Drilling down into Freeport-McMoRan's California assets
Freeport-McMoRan has slowly been reshaping its oil and gas portfolio since it acquired the business in 2013. It exited the Eagle Ford shale, bolstered its position in the Gulf of Mexico, and has been seeking to sell the bulk of its U.S. onshore business, including its oil assets in California. The company plans to use the cash from these sales to become an even larger player in the massive oil and gas opportunity in the Gulf of Mexico. As shown in the following slide, the company sees resource potential upward of 4.3 billion barrels of oil equivalent, or BOE, in the deepwater, and another 18.1 trillion cubic feet of natural gas equivalent in the inboard lower tertiary.

Source: Freeport McMoRan Investor Presentation. 

This is against a mere 400 million BOE of resource potential it sees in California.
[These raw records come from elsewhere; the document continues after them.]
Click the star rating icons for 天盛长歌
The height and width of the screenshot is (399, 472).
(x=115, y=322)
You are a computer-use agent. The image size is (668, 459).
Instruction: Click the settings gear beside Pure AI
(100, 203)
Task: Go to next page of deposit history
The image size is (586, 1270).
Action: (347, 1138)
Moreover, those resources come with much lower margins than the deepwater Gulf of Mexico, where cash margins are higher by $25 per BOE. So it makes a lot of sense for Freeport-McMoRan to unload these assets and reinvest the billions it would receive into additional deepwater assets.
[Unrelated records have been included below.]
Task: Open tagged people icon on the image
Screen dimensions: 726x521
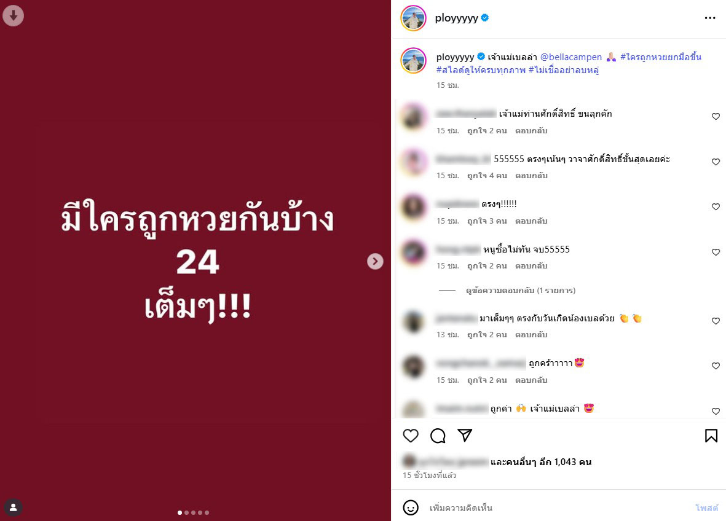Action: [x=14, y=507]
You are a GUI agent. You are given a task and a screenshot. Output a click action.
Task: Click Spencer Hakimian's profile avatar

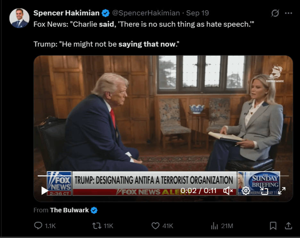click(19, 18)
McClendon's California dream?
That being said, there could be a whole lot more oil and gas in California than Freeport-McMoRan's estimate. California's Monterey shale is thought to hold more oil than any other shale play in the U.S. Those estimates have been called into question as 13 billion barrels of oil vanished from estimates earlier this year, and we simply do not know how much, if any, of the oil in that shale can be recovered.

What we do know is that if anyone can figure out how to get this oil out of the ground, it's McClendon. He turned a $50,000 initial investment to create Chesapeake Energy into America's second-largest natural gas producer as he spearheaded the U.S. shale revolution. He also predicted that the Utica shale would be the next big thing, and despite some early troubles that play is starting to look "extraordinary." So, it's quite possible his interest in Freeport-McMoRan's California oil assets isn't so much about the current cash flow the conventional resources are generating, but instead about the potential for the shale oil underneath these oil fields.

It will be interesting to see if McClendon wins the bidding on Freeport-McMoRan's California oil assets. If he does, it will be even more interesting to learn his plans for those assets, as milking them for cash flow just doesn't seem like his style. Instead, he might have a deeper reason to be interested in these assets, with that deeper reason being the supposedly oil-rich Monterey shale.